I have not read the book. And my to-read stack is so high it is a hazard to pets and visitors to my home, so I may not. I have been overheard lamenting the lack of knowledge, the ignorance-promoting antics of the current administration, etc. But I have increasing uneasiness with my polemics.
What is the problem with, for example, college students not being able to find Iraq on a map? Should they be planning a trip there soon? Or be preparing to make a return trip, in case they are somehow transported there without a map? A World map or globe is quite abstract with its colors and words and lines—I’m guessing none of which are found on the ground in Iraq. Should we be suggesting topo maps instead of globes?
The only way knowing “where” (in the sense of pointing to it on a map) Iraq is located is a practical question is if you believe a number of other abstractions are also practical questions: Who lives near the Iraqis? What do Iraqis eat? Is it cold or hot in the north? Why do they have a mix of religions, ethnic groups? Why the history of episodic intense interest of the US and Great Britain? And so on…

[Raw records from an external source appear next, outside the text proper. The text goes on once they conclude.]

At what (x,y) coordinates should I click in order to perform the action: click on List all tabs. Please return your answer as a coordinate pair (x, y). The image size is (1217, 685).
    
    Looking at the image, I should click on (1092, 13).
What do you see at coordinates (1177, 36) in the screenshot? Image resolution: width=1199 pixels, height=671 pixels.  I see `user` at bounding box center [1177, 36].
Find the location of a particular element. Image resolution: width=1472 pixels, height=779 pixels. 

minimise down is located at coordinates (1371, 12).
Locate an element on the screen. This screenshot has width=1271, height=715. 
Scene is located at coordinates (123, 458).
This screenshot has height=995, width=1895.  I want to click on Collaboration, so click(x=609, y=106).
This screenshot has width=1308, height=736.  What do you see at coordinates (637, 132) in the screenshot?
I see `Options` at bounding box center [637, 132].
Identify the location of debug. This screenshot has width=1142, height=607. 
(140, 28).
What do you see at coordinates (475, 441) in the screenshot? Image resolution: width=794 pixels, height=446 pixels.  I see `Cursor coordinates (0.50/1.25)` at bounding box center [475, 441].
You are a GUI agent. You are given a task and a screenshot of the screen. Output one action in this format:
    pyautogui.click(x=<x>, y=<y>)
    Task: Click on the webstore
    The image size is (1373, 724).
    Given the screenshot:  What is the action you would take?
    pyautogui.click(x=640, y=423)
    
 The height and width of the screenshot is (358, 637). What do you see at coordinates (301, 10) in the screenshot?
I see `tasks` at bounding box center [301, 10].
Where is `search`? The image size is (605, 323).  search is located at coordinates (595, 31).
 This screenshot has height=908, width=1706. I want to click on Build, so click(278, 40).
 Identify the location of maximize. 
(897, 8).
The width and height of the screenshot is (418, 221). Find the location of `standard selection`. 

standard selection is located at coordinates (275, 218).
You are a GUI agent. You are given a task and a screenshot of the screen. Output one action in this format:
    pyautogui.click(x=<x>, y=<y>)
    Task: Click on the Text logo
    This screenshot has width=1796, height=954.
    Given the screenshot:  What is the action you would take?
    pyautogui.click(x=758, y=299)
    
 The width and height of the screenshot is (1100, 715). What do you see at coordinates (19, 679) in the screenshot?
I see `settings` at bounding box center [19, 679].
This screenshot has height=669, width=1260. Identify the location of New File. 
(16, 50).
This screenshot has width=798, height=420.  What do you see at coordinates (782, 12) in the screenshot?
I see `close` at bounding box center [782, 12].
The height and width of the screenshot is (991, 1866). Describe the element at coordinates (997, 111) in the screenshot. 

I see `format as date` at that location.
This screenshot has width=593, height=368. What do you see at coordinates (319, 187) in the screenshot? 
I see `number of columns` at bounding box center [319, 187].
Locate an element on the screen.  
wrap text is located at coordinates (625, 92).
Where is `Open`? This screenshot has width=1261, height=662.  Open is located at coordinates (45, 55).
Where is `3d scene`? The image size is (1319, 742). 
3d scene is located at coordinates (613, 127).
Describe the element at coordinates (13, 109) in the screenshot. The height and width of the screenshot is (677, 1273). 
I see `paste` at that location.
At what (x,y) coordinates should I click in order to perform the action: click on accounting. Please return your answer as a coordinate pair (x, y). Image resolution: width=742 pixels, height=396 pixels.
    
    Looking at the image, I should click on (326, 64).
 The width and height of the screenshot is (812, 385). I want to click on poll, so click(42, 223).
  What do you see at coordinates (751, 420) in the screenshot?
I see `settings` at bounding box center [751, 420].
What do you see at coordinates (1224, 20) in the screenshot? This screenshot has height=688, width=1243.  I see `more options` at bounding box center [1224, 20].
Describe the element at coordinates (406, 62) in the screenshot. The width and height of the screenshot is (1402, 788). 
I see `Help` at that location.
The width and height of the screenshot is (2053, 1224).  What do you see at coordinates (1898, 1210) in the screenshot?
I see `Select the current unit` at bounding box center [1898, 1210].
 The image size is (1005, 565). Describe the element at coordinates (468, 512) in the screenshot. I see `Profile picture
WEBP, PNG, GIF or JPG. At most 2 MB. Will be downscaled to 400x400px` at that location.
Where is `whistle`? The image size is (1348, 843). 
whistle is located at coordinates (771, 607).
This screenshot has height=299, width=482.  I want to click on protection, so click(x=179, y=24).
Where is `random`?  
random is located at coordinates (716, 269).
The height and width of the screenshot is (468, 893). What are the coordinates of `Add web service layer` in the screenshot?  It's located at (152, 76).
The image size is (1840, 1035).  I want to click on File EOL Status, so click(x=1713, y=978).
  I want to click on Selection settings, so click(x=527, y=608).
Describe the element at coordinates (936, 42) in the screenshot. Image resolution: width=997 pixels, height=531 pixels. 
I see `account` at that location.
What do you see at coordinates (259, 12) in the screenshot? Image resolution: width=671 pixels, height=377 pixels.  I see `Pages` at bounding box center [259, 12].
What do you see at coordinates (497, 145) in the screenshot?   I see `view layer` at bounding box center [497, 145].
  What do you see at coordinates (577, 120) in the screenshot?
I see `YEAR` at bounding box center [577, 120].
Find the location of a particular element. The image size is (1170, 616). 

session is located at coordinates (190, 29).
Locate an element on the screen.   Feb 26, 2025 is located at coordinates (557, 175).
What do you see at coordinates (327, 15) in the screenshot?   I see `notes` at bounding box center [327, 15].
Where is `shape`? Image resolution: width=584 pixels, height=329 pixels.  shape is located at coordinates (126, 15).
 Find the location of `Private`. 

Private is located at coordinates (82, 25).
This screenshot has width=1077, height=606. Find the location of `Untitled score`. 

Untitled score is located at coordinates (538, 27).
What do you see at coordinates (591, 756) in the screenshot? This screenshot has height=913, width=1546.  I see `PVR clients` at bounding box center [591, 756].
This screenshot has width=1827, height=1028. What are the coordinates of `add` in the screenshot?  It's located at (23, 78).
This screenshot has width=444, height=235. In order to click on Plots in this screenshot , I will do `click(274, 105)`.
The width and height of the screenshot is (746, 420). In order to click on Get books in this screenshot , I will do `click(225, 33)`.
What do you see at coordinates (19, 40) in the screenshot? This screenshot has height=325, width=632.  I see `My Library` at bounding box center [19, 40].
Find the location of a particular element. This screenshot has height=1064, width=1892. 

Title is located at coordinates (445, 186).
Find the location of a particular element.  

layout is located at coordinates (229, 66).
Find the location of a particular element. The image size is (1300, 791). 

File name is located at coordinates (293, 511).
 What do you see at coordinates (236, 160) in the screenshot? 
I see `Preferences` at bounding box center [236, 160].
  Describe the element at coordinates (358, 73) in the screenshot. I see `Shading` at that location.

But these abstractions are only practical in the sense of providing plausible explanations (more abstractions!) for this or that event. Once we make this leap, the rubber finally meets the road when one are asked to do something practical like vote or shoot at someone based on this long, long trail of abstractions about where Iraq is and how it matters.
If the only reason for knowing the location of Iraq is so one can participate in a long narrow trail of manipulation through abstractions, then people will continue to be hostile to knowledge. How can it be otherwise? The curious people I know, experience this knowledge as a rich web of interconnection, explanation, appreciation, beauty. For a long time, the curious among us have taken great trouble to turn abstractions of all kinds into experience. Our trouble with teachings isn’t that we need louder, shiner, more elaborate, better refined or brightly colored abstractions, maybe we simply need to design richer, more accessible experiences.